## THE TASK
Only the lines from the one containing "Given: Open the Increase influence dropdown" to the end of the listing below should be returned, exactly as written and without pictures.

[Start of Attachment]

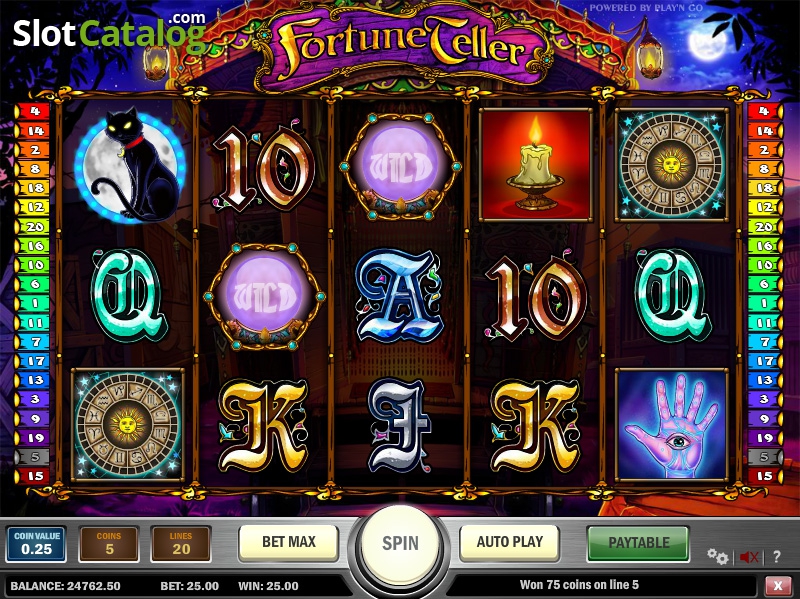Close the game with red X button

click(778, 585)
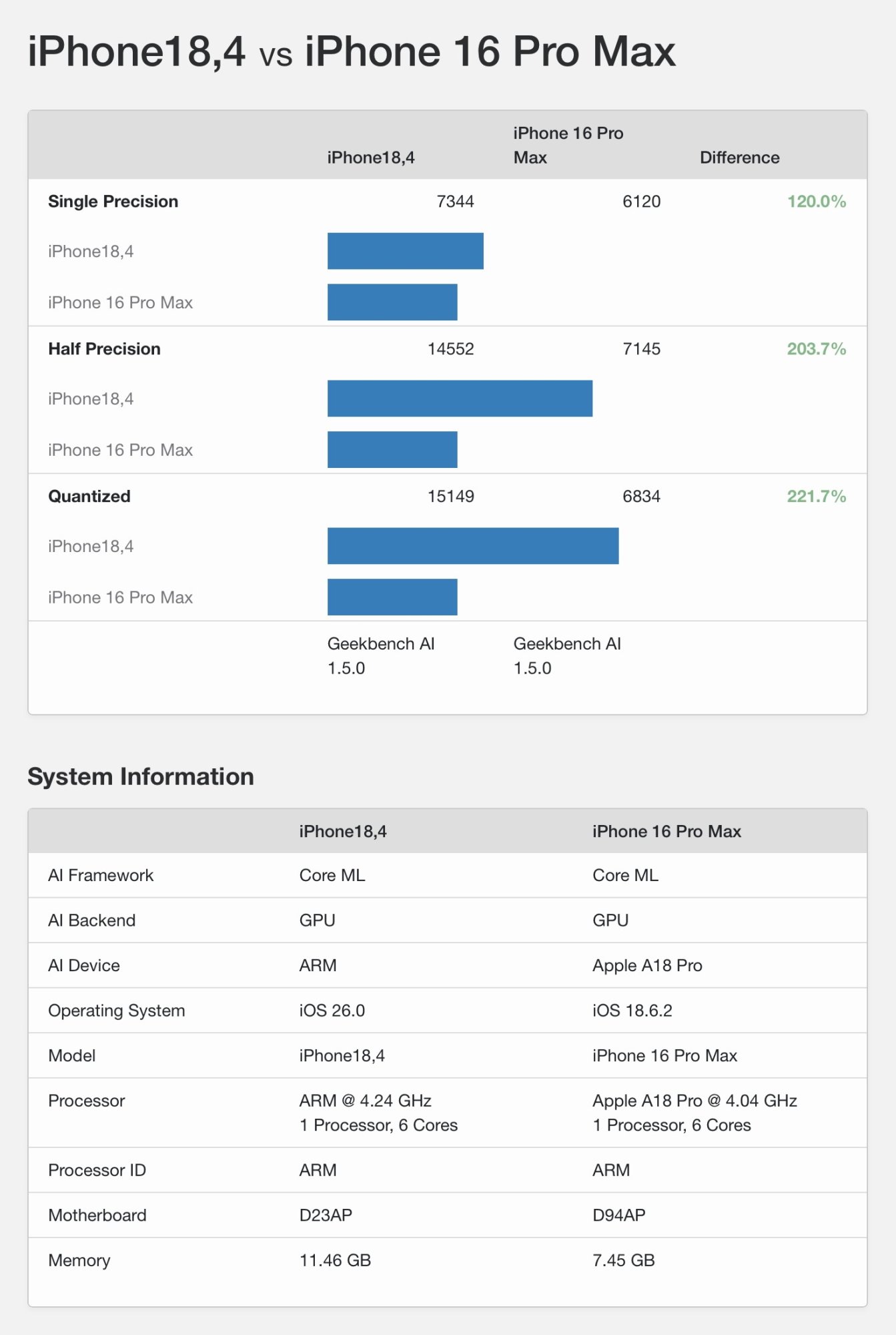Image resolution: width=896 pixels, height=1335 pixels.
Task: Click the Half Precision iPhone18,4 score bar
Action: 460,398
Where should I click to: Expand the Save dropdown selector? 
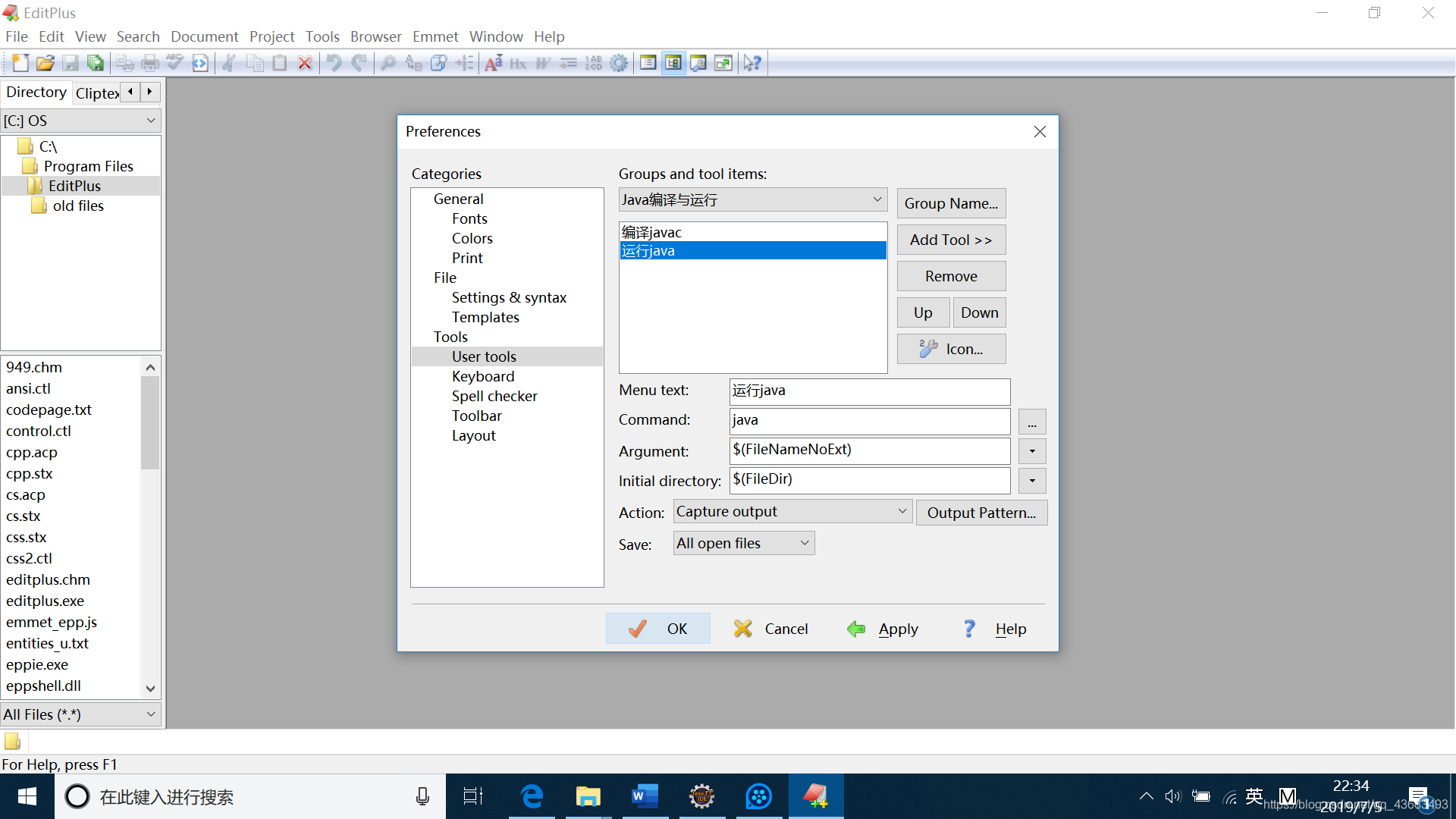click(800, 543)
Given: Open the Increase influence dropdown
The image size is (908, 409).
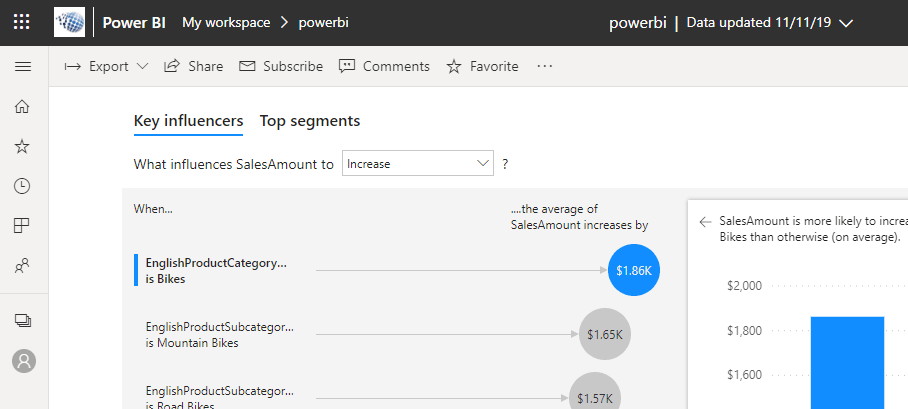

[End of Attachment]

## TASK RESPONSE
Given: Open the Increase influence dropdown
The image size is (908, 409).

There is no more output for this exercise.